RAID5 conf printout:
 

sadsfae

What is this storage?
Joined
Mar 13, 2011
Messages
8
Location
Raleigh, NC
I've got the ADSA3GPX1-2E Raid 5 2CH Esata II Pcie in place.

My drive order changed (sda is no longer my OS drive, it's now sdf)
My raid drives are now sda/sdb/sdc/sdd/sde and I'm recovering the raid.

I tried setting my mobo SATA chipset to AHCI but it would only boot if the external 8-bay was not connected.

I'll post my findings but it will be a bit. I'd like to be optimistic but this is the 3rd SATA controller I've tried, though a different chipset (SiL based vs. Marvell based).

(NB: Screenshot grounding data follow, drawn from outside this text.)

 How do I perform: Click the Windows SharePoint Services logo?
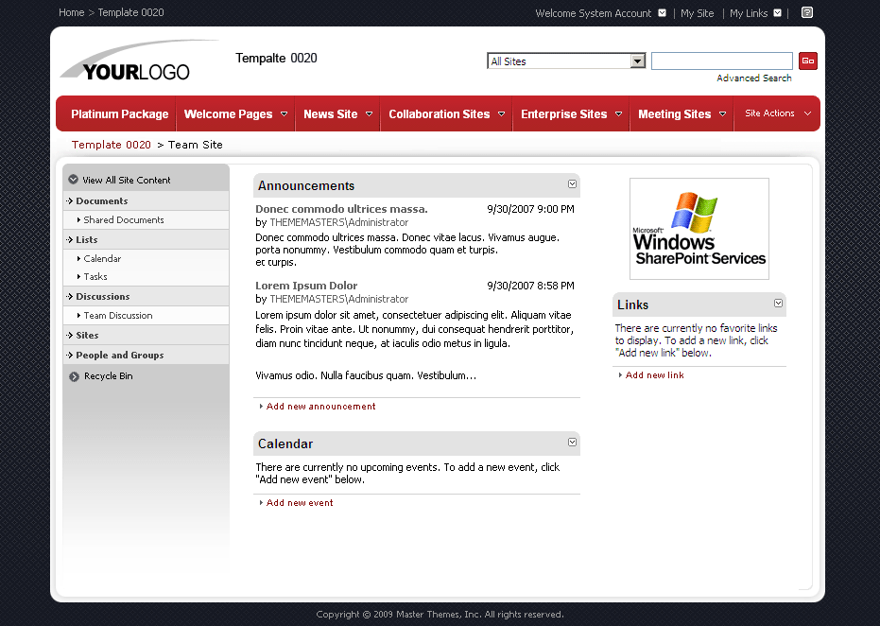(x=699, y=228)
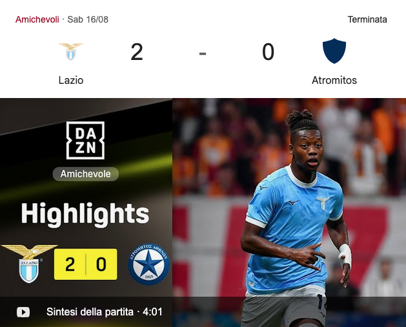Click the yellow 2-0 score box

(85, 264)
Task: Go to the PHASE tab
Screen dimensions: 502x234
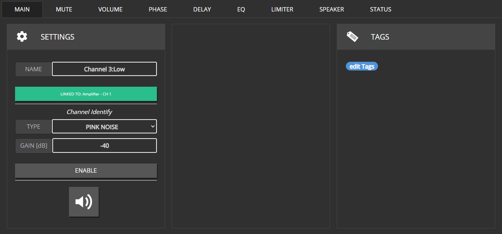Action: (158, 10)
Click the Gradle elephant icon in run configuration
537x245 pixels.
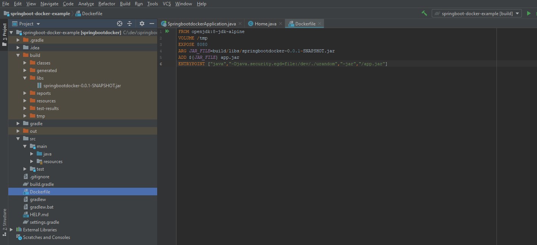(x=438, y=13)
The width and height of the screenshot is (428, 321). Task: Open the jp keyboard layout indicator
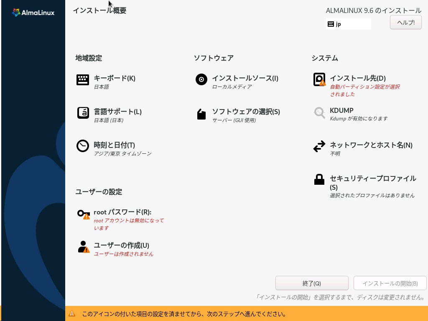point(348,24)
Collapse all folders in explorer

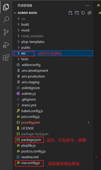pos(89,13)
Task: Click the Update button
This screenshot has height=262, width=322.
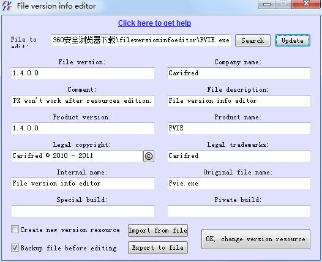Action: coord(293,40)
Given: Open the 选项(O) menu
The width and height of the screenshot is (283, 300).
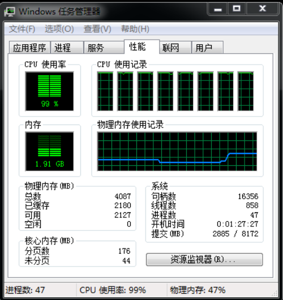Looking at the screenshot, I should 59,29.
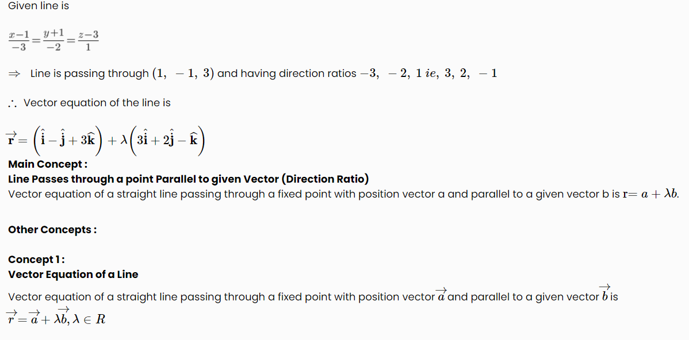Viewport: 689px width, 340px height.
Task: Click the 'Other Concepts :' heading
Action: [x=52, y=230]
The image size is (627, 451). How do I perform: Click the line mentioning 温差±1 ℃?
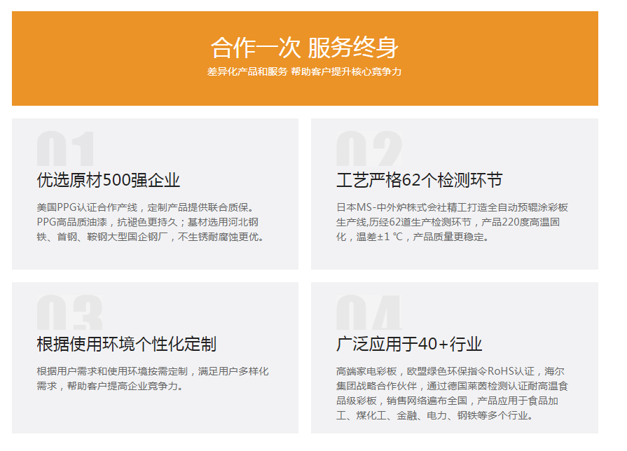point(413,237)
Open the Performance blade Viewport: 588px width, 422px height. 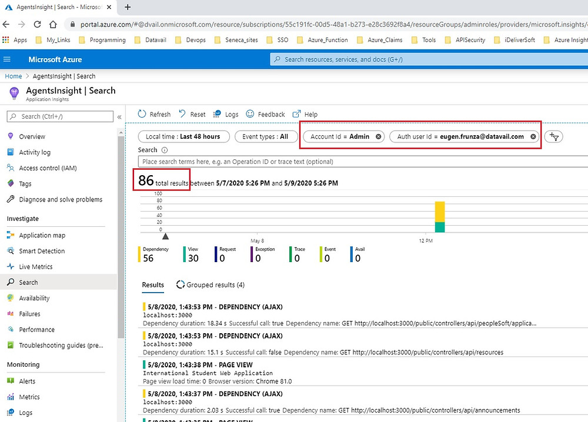pos(36,330)
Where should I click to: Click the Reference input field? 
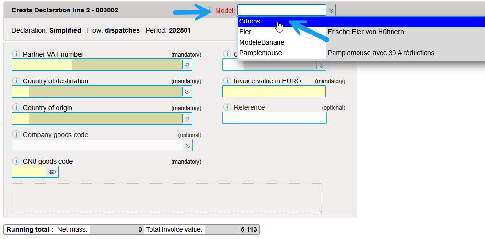(274, 118)
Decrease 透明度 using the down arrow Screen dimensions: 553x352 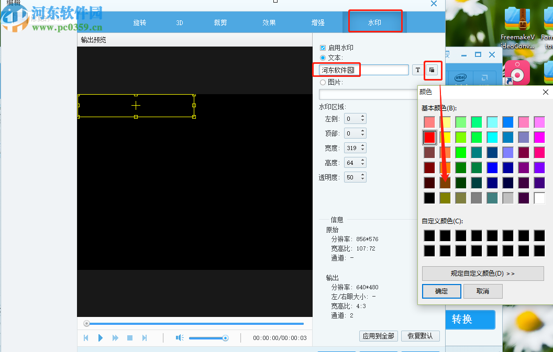[363, 179]
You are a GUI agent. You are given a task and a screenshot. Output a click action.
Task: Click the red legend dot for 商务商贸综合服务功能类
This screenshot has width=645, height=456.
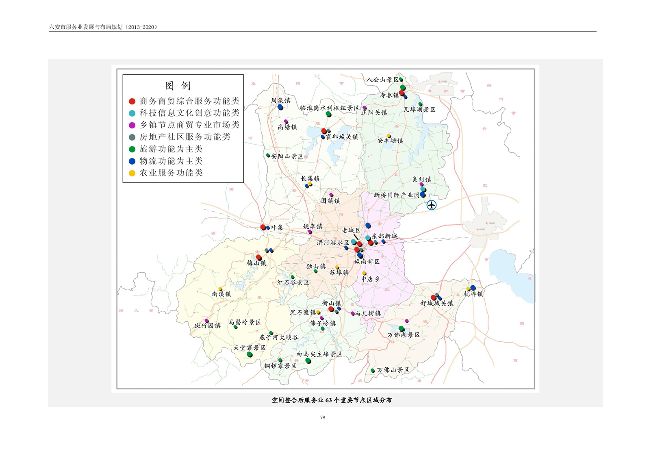click(132, 101)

[root@poopsock ~]# cat /proc/mdstat
Personalities : [raid6] [raid5] [raid4]
md1 : active raid6 sda[5] sde[0] sdb[4] sdc[2] sdd[1]
5860540224 blocks super 1.2 level 6, 64k chunk, algorithm 2 [5/4] [UUU_U]
[>....................] recovery = 3.2% (64301120/1953513408) finish=1061.4min speed=29663K/sec

(yes, my hostname is poopsock)
http://www.urbandictionary.com/define.php?term=poopsock
 

jobski

What is this storage?
Joined
Jun 8, 2011
Messages
1
I CANNOT THANK YOU ENOUGH!

I have subscribed to this forum just to say THANK YOU after searching google!

I was expanding my raid 6 array when one drive failed during reshaping.

Thought the array was gone for good 4tb worth of precious data (photos videos music ALL PERSONAL).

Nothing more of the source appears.